Passage to read
What makes good art? Like a good story, good art to me is something that shouldn’t necessarily stand out. It should feel familiar and have passion but like a waiter if it is doing its job properly you don’t even realize that you are looking at a piece of art. Good comic art is meant to enhance the story, weave its way into the words like thread going into the eye of a needle. So I am going to make more of an effort to focus more on the art apart from saying it’s good. My opinion means nothing if there is not a reason for it.

What I am also going to change is the number ratings I’ve been giving the stories. They have been arbitrary. There is no scientific ranking system I am using to judge what makes a comic good so why should I use it here? I am giving my opinion of a piece so all you as the reader need to know is whether I liked it or not. So from now on that is what you will get.

Data entries

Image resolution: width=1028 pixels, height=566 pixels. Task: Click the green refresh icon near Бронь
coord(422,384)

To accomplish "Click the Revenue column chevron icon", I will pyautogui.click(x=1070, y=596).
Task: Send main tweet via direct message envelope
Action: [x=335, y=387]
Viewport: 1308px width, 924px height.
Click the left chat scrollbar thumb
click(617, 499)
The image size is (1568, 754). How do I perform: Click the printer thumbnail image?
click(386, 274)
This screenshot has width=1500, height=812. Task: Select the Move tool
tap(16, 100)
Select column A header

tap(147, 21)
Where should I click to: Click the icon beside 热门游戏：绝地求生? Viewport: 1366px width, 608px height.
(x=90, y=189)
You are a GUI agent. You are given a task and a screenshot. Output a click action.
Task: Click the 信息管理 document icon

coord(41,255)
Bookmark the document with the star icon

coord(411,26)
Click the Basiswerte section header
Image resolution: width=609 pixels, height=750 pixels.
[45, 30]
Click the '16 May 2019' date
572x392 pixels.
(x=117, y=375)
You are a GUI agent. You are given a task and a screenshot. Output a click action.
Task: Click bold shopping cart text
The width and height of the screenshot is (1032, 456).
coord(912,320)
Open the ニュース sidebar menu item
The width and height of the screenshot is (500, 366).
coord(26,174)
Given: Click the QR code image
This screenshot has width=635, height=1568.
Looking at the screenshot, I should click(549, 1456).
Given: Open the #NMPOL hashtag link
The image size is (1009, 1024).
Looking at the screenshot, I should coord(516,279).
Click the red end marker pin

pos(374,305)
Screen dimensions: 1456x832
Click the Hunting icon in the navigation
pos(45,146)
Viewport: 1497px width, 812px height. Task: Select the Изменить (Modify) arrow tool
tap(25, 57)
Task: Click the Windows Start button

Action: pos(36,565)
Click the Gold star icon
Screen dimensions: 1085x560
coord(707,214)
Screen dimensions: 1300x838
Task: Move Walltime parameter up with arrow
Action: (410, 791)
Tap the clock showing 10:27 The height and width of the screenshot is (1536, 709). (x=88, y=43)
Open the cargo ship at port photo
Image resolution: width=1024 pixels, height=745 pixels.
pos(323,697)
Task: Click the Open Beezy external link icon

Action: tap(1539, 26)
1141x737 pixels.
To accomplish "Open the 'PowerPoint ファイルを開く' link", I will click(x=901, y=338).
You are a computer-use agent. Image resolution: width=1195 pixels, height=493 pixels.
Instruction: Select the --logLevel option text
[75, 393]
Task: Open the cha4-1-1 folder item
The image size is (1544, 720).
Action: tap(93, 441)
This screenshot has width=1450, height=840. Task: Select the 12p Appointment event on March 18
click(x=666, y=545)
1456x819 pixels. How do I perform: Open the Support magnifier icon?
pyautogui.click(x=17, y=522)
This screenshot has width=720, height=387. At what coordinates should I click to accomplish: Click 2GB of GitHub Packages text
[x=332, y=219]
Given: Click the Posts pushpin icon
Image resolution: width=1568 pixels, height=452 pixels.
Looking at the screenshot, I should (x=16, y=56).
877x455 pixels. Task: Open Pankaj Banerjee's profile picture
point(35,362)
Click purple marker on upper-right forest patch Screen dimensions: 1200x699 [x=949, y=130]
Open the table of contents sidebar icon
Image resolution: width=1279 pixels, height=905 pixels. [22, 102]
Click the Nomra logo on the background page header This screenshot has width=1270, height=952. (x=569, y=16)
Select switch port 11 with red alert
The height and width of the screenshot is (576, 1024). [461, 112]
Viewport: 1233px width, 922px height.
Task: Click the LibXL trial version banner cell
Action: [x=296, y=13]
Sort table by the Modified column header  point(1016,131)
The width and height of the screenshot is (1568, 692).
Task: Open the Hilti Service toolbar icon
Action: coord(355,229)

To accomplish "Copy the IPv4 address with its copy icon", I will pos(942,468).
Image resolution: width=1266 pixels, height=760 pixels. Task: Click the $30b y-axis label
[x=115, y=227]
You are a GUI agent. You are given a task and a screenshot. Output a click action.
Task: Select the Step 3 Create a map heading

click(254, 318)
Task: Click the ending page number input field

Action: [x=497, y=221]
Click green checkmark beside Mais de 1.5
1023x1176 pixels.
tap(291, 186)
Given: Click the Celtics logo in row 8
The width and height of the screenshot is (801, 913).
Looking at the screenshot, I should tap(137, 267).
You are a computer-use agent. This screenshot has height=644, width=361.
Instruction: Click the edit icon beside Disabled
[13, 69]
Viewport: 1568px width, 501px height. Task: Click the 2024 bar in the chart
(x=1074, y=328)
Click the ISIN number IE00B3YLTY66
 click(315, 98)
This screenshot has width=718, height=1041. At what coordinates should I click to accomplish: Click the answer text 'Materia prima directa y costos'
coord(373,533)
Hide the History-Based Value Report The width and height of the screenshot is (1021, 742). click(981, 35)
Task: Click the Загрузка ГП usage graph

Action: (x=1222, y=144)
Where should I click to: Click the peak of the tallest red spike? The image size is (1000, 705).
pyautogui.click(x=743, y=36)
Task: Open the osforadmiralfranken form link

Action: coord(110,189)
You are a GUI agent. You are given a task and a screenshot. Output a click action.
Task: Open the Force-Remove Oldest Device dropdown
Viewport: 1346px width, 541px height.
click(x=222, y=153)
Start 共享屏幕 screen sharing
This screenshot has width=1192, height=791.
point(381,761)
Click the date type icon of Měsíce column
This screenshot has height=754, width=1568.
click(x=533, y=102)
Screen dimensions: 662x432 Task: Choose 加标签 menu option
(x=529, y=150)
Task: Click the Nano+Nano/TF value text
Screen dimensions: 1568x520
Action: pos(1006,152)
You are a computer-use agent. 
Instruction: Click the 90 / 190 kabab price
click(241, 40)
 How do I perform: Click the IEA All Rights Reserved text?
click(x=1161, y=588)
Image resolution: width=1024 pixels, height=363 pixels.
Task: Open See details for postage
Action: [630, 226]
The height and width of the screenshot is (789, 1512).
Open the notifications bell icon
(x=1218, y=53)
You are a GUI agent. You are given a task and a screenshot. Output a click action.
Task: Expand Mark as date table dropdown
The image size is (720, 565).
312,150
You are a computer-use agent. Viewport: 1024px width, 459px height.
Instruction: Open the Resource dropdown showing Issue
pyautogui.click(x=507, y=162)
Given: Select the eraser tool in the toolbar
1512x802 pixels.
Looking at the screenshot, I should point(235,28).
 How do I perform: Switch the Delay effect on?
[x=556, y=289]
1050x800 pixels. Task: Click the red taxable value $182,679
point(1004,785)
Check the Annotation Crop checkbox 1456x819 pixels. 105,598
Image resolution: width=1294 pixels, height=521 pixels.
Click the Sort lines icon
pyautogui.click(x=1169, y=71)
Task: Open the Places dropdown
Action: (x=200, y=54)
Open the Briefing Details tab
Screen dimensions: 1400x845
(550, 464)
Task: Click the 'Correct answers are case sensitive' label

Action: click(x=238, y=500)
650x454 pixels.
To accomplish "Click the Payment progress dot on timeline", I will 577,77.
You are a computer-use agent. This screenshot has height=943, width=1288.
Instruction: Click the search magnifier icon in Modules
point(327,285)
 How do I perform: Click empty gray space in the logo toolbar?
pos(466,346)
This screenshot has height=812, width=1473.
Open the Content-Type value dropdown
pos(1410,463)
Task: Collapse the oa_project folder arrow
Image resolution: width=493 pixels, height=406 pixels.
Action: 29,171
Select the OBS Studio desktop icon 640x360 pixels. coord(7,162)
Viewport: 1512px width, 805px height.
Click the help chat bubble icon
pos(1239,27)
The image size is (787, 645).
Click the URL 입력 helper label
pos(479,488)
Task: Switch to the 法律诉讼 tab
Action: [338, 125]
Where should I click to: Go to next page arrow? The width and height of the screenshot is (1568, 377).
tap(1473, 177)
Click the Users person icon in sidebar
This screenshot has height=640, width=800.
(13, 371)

What is expected
Resume the passage on reviewing comic art, picking up after its last sentence. The listing is separate material and has no connection to the passage on reviewing comic art.

Task answer
Now on to the piece at hand. Punisher War Journal. I’ve grown up fascinated with The Punisher. The idea that someone could have the same motivations as the heroes we take for granted but just goes one step further and blows their heads away is an interesting study. What stops Batman from doing the same thing? Why does Spider-Man hold back and not throttle to death some of the criminals that come his way? I mean, they have the chance to end the tragedy these criminals make. Why not do it?

This story involves Frank preparing for something big but getting sidetracked. He finds a woman being attacked, saves her, and discovers that the guys that were attacking her were goons sent by her ex who happens to be a mob big shot. Frank finds the guy and in his oh so subtle way makes sure the guy leaves the woman alone. For life.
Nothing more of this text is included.